[Goal of the exercise] All of the data must be printed exactly; please include every line.
>>>
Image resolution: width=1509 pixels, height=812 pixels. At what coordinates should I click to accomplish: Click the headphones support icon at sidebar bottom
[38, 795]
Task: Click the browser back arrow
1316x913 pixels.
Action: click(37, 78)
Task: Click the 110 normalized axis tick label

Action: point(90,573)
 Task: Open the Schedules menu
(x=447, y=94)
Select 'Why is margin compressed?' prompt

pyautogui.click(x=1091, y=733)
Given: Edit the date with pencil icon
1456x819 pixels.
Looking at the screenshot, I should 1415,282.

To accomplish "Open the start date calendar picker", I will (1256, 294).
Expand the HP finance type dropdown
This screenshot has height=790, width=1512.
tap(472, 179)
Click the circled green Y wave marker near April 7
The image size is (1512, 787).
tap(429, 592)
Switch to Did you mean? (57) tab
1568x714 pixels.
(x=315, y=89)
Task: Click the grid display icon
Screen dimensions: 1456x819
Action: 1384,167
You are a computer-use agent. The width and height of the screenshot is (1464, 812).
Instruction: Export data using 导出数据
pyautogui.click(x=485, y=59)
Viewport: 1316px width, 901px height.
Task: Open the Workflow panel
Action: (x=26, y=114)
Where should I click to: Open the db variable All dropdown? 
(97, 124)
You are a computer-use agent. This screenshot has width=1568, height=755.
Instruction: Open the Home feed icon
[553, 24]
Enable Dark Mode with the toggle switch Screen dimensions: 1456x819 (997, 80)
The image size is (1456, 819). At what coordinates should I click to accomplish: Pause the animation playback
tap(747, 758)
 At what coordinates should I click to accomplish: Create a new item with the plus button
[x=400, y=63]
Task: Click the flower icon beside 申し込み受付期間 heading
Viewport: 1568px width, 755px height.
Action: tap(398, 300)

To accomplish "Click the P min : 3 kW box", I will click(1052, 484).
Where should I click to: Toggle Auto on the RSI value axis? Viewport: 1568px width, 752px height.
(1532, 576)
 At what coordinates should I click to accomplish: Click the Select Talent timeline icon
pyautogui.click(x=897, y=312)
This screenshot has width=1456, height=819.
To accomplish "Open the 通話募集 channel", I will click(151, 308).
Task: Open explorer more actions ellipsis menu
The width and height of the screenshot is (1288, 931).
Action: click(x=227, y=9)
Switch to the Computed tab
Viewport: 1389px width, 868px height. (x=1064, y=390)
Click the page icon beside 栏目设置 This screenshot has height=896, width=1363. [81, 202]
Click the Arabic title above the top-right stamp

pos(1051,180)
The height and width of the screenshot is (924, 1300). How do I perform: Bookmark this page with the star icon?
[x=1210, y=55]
<<<
[Result of the task]
Image resolution: width=1509 pixels, height=812 pixels. At what coordinates should I click to accomplish: Click the headphones support icon at sidebar bottom
[38, 795]
Task: Click the browser back arrow
1316x913 pixels.
Action: click(37, 78)
Task: Click the 110 normalized axis tick label

Action: point(90,573)
 Task: Open the Schedules menu
(x=447, y=94)
Select 'Why is margin compressed?' prompt

pyautogui.click(x=1091, y=733)
Given: Edit the date with pencil icon
1456x819 pixels.
Looking at the screenshot, I should 1415,282.

To accomplish "Open the start date calendar picker", I will (1256, 294).
Expand the HP finance type dropdown
This screenshot has height=790, width=1512.
tap(472, 179)
Click the circled green Y wave marker near April 7
The image size is (1512, 787).
tap(429, 592)
Switch to Did you mean? (57) tab
1568x714 pixels.
(x=315, y=89)
Task: Click the grid display icon
Screen dimensions: 1456x819
Action: 1384,167
You are a computer-use agent. The width and height of the screenshot is (1464, 812).
Instruction: Export data using 导出数据
pyautogui.click(x=485, y=59)
Viewport: 1316px width, 901px height.
Task: Open the Workflow panel
Action: (x=26, y=114)
Where should I click to: Open the db variable All dropdown? 
(97, 124)
You are a computer-use agent. This screenshot has width=1568, height=755.
Instruction: Open the Home feed icon
[553, 24]
Enable Dark Mode with the toggle switch Screen dimensions: 1456x819 (997, 80)
The image size is (1456, 819). At what coordinates should I click to accomplish: Pause the animation playback
tap(747, 758)
 At what coordinates should I click to accomplish: Create a new item with the plus button
[x=400, y=63]
Task: Click the flower icon beside 申し込み受付期間 heading
Viewport: 1568px width, 755px height.
Action: tap(398, 300)

To accomplish "Click the P min : 3 kW box", I will click(1052, 484).
Where should I click to: Toggle Auto on the RSI value axis? Viewport: 1568px width, 752px height.
(1532, 576)
 At what coordinates should I click to accomplish: Click the Select Talent timeline icon
pyautogui.click(x=897, y=312)
This screenshot has width=1456, height=819.
To accomplish "Open the 通話募集 channel", I will click(151, 308).
Task: Open explorer more actions ellipsis menu
The width and height of the screenshot is (1288, 931).
Action: click(x=227, y=9)
Switch to the Computed tab
Viewport: 1389px width, 868px height. (x=1064, y=390)
Click the page icon beside 栏目设置 This screenshot has height=896, width=1363. [81, 202]
Click the Arabic title above the top-right stamp

pos(1051,180)
The height and width of the screenshot is (924, 1300). How do I perform: Bookmark this page with the star icon?
[x=1210, y=55]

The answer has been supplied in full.